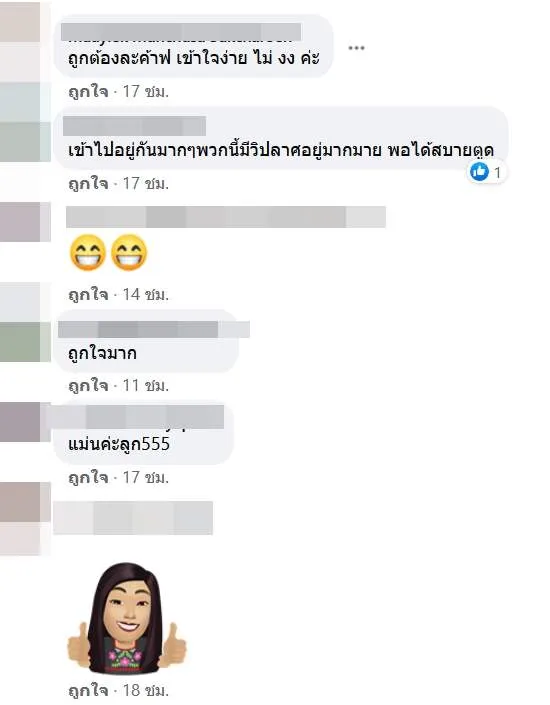Like the 'แม่นค่ะลูก555' comment

[88, 477]
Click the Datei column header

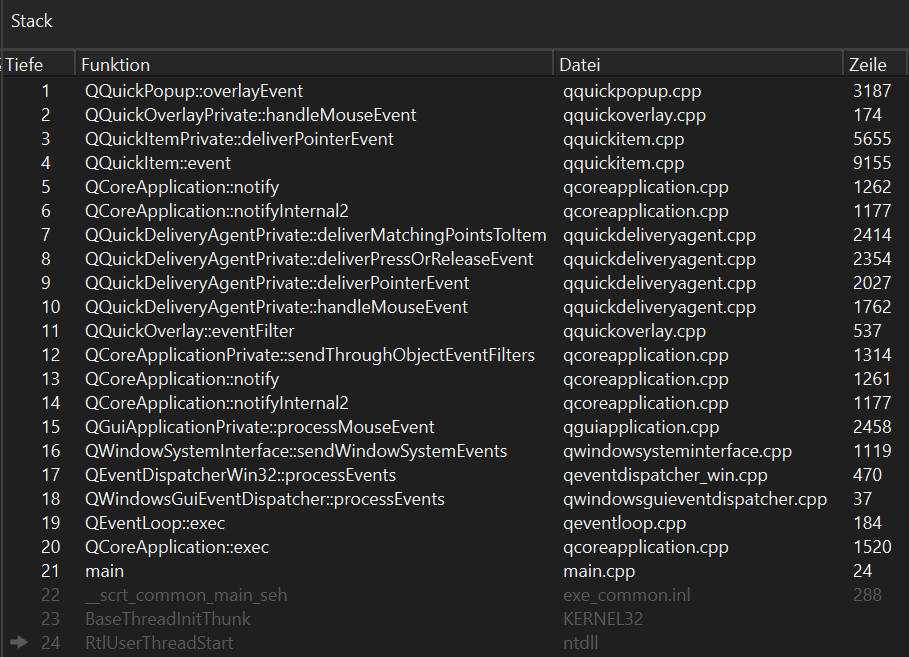point(698,64)
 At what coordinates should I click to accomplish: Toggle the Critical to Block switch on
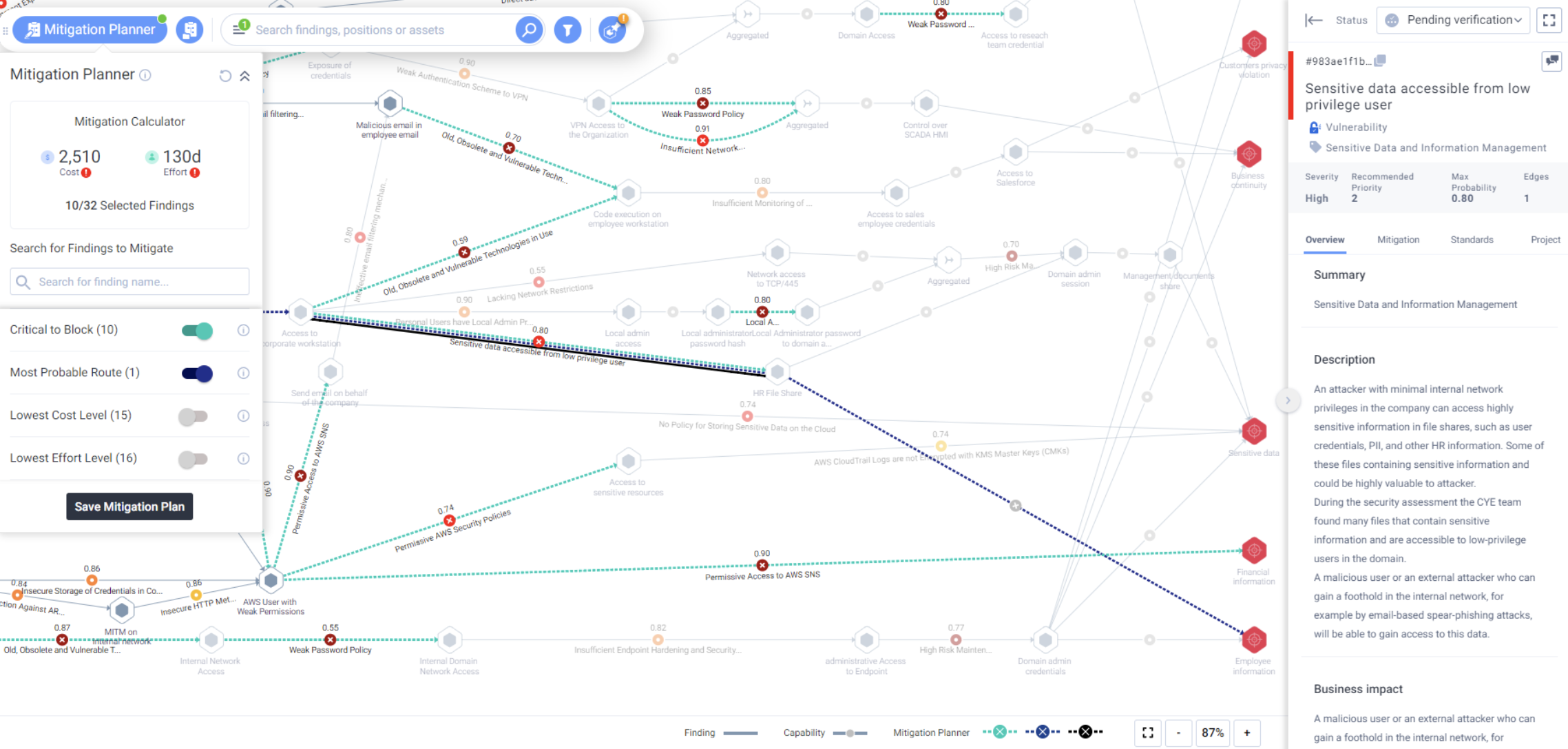196,329
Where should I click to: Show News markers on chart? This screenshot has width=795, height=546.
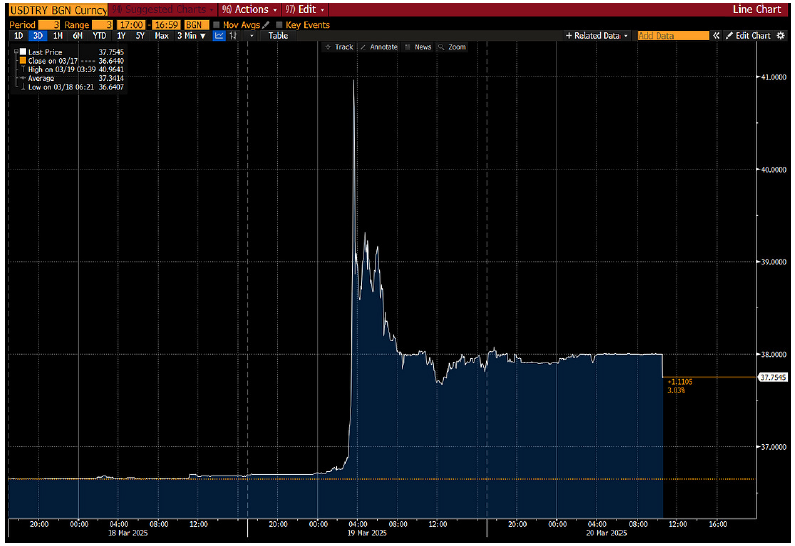point(419,47)
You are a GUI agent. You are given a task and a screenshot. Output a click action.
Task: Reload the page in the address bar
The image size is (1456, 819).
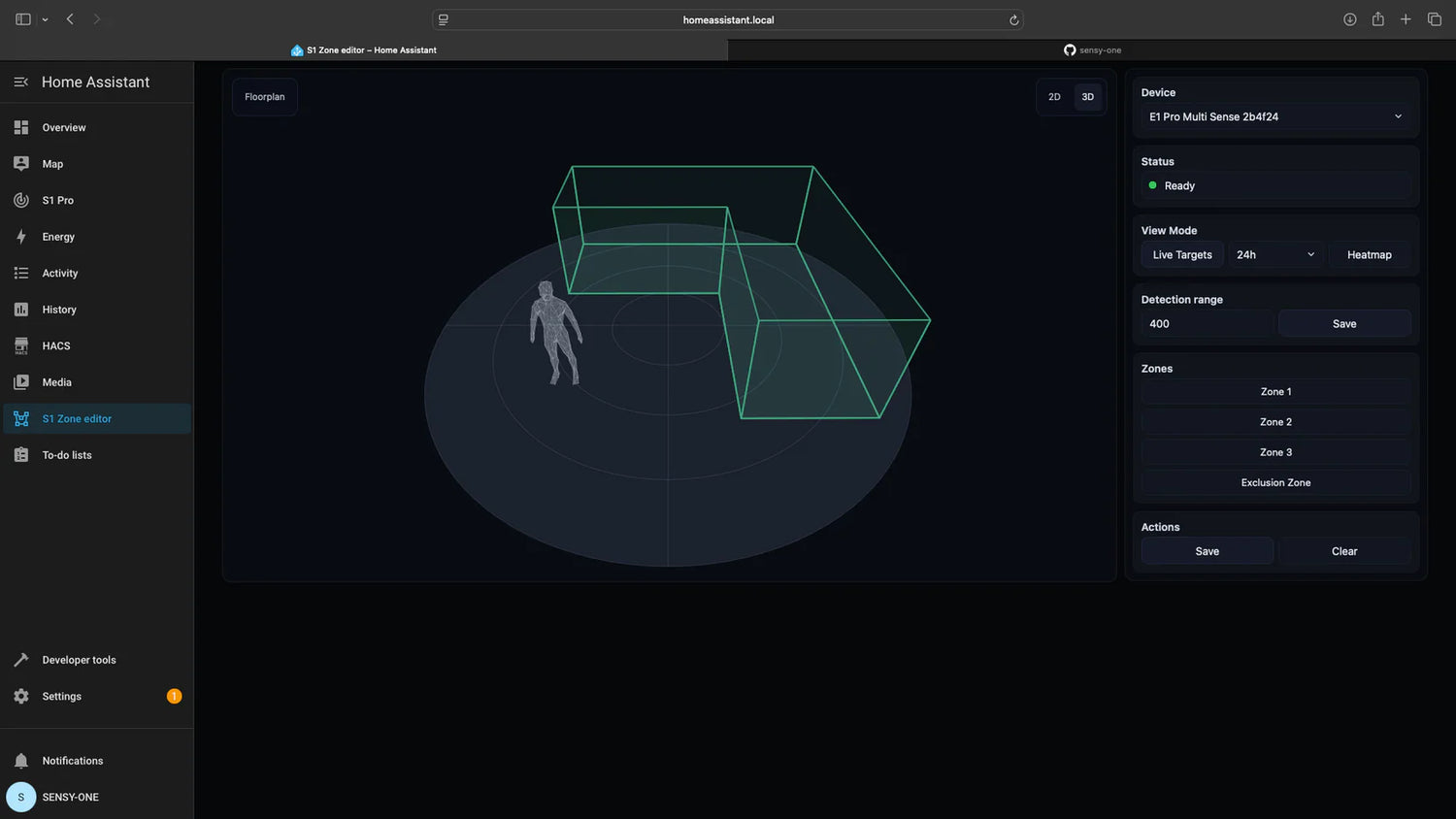pyautogui.click(x=1013, y=20)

-=-=-=-=-

■ Exercise requirements: Copy out the listing word for word, from the line containing "You are a GUI" through the end, leaving out the pictures.

■ Exercise response:
You are a GUI agent. You are given a task and a screenshot. Output a click action.
Task: Reload the page in the address bar
The image size is (1456, 819).
pyautogui.click(x=1013, y=20)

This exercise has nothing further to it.